# Sentiment Analysis with Neural DSL

This tutorial demonstrates how to build a sentiment analysis model using Neural DSL and LSTMs.

## Overview
- Build an LSTM-based sentiment classifier
- Process text data with embeddings
- Train on movie reviews (IMDB dataset)
- Evaluate and interpret results

## Setup

In [None]:
import os
import sys
import numpy as np
import matplotlib.pyplot as plt

from neural.parser.parser import create_parser, ModelTransformer
from neural.code_generation.code_generator import generate_code

## Define the Model

In [None]:
dsl_code = """
network SentimentAnalyzer {
  input: (None, 200)
  
  layers:
    Embedding(input_dim=20000, output_dim=128)
    Dropout(rate=0.2)
    LSTM(units=128, return_sequences=True, dropout=0.2, recurrent_dropout=0.2)
    LSTM(units=64, dropout=0.2, recurrent_dropout=0.2)
    Dense(units=64, activation="relu")
    Dropout(rate=0.5)
    Dense(units=32, activation="relu")
    Dropout(rate=0.5)
    Output(units=1, activation="sigmoid")

  loss: "binary_crossentropy"
  optimizer: Adam(learning_rate=0.001)
  metrics: ["accuracy"]

  train {
    epochs: 10
    batch_size: 128
    validation_split: 0.2
  }
}
"""

with open('sentiment_analyzer.neural', 'w') as f:
    f.write(dsl_code)

print("Sentiment analysis model defined!")

## Compile the Model

In [None]:
!neural compile sentiment_analyzer.neural --backend tensorflow --output sentiment_analyzer_tf.py
print("Model compiled successfully!")

## Load and Prepare IMDB Data

In [None]:
try:
    import tensorflow as tf
    from tensorflow import keras
    from tensorflow.keras.preprocessing import sequence
    
    # Load IMDB dataset
    max_features = 20000
    maxlen = 200
    
    print("Loading IMDB dataset...")
    (x_train, y_train), (x_test, y_test) = keras.datasets.imdb.load_data(
        num_words=max_features
    )
    
    print(f"Training sequences: {len(x_train)}")
    print(f"Test sequences: {len(x_test)}")
    
    # Pad sequences
    print("Padding sequences...")
    x_train = sequence.pad_sequences(x_train, maxlen=maxlen)
    x_test = sequence.pad_sequences(x_test, maxlen=maxlen)
    
    print(f"x_train shape: {x_train.shape}")
    print(f"x_test shape: {x_test.shape}")
    
    # Display distribution
    print(f"\nPositive samples in training: {np.sum(y_train)} ({np.mean(y_train)*100:.1f}%)")
    print(f"Negative samples in training: {len(y_train) - np.sum(y_train)} ({(1-np.mean(y_train))*100:.1f}%)")
    
except ImportError:
    print("TensorFlow not installed.
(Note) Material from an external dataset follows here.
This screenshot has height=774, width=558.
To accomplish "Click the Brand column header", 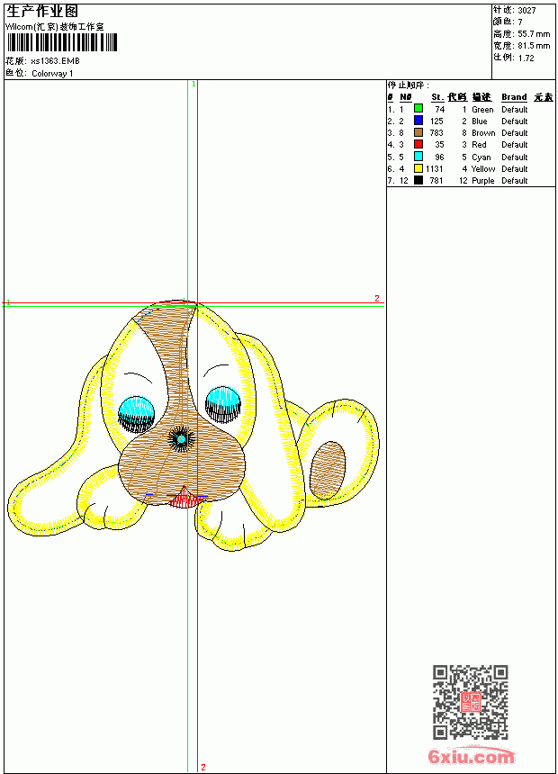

Install with: pip install tensorflow")

## Visualize Sample Reviews

In [None]:
try:
    # Get word index
    word_index = keras.datasets.imdb.get_word_index()
    reverse_word_index = {v: k for k, v in word_index.items()}
    
    def decode_review(encoded_review):
        return ' '.join([reverse_word_index.get(i - 3, '?') for i in encoded_review])
    
    # Display a few reviews
    for i in range(3):
        print(f"\n{'='*80}")
        print(f"Review {i+1} - Sentiment: {'Positive' if y_train[i] == 1 else 'Negative'}")
        print(f"{'='*80}")
        print(decode_review(x_train[i])[:500])
        
except Exception as e:
    print(f"Error displaying reviews: {e}")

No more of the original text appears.